→ TO DO
Format the lines of the items below as a JSON list of strings, one string per line, starting at the line that contains "Task: Click the 'Receiving" and ending at the line that contains "(x=72, y=954)". Leave out blank lines.

(Word and element pointing entries)
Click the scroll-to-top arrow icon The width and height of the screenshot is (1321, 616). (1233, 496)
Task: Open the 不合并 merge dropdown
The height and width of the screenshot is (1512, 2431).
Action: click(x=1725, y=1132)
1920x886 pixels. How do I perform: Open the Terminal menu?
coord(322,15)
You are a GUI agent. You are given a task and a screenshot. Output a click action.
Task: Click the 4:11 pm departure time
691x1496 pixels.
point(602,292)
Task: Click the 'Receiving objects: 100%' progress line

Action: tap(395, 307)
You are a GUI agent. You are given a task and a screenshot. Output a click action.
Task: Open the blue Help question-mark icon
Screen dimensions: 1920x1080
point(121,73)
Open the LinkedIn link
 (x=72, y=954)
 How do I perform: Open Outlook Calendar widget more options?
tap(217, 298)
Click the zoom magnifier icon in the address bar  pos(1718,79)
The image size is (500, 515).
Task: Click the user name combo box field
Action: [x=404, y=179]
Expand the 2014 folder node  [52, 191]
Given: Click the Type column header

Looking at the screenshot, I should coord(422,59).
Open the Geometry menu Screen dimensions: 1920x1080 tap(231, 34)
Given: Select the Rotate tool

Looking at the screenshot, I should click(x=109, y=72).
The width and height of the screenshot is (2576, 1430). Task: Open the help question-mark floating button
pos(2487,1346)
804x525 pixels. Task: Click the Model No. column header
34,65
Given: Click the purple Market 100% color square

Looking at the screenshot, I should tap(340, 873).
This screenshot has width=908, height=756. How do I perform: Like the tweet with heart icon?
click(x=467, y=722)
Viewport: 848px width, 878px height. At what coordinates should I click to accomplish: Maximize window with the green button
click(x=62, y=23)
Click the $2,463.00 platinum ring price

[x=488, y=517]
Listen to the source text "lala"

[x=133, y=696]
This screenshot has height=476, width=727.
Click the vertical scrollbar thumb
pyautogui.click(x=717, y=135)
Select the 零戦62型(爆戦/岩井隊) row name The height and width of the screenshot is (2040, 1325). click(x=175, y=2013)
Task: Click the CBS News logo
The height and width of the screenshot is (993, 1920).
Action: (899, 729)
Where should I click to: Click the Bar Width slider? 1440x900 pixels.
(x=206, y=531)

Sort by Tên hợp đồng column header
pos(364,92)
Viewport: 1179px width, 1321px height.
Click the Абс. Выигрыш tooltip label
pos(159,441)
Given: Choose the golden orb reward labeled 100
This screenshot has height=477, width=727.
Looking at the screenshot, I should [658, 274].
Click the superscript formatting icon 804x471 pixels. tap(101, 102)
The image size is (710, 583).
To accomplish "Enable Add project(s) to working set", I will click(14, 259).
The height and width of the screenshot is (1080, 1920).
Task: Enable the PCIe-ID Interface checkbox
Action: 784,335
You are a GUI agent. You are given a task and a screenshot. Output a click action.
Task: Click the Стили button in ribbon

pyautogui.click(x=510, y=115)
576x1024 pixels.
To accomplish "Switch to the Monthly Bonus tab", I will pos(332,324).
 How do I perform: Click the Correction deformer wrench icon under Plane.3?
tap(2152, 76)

→ OUTPUT OF THE TASK
[
  "Task: Click the 'Receiving objects: 100%' progress line",
  "Action: tap(395, 307)",
  "You are a GUI agent. You are given a task and a screenshot. Output a click action.",
  "Task: Open the blue Help question-mark icon",
  "Screen dimensions: 1920x1080",
  "point(121,73)",
  "Open the LinkedIn link",
  " (x=72, y=954)"
]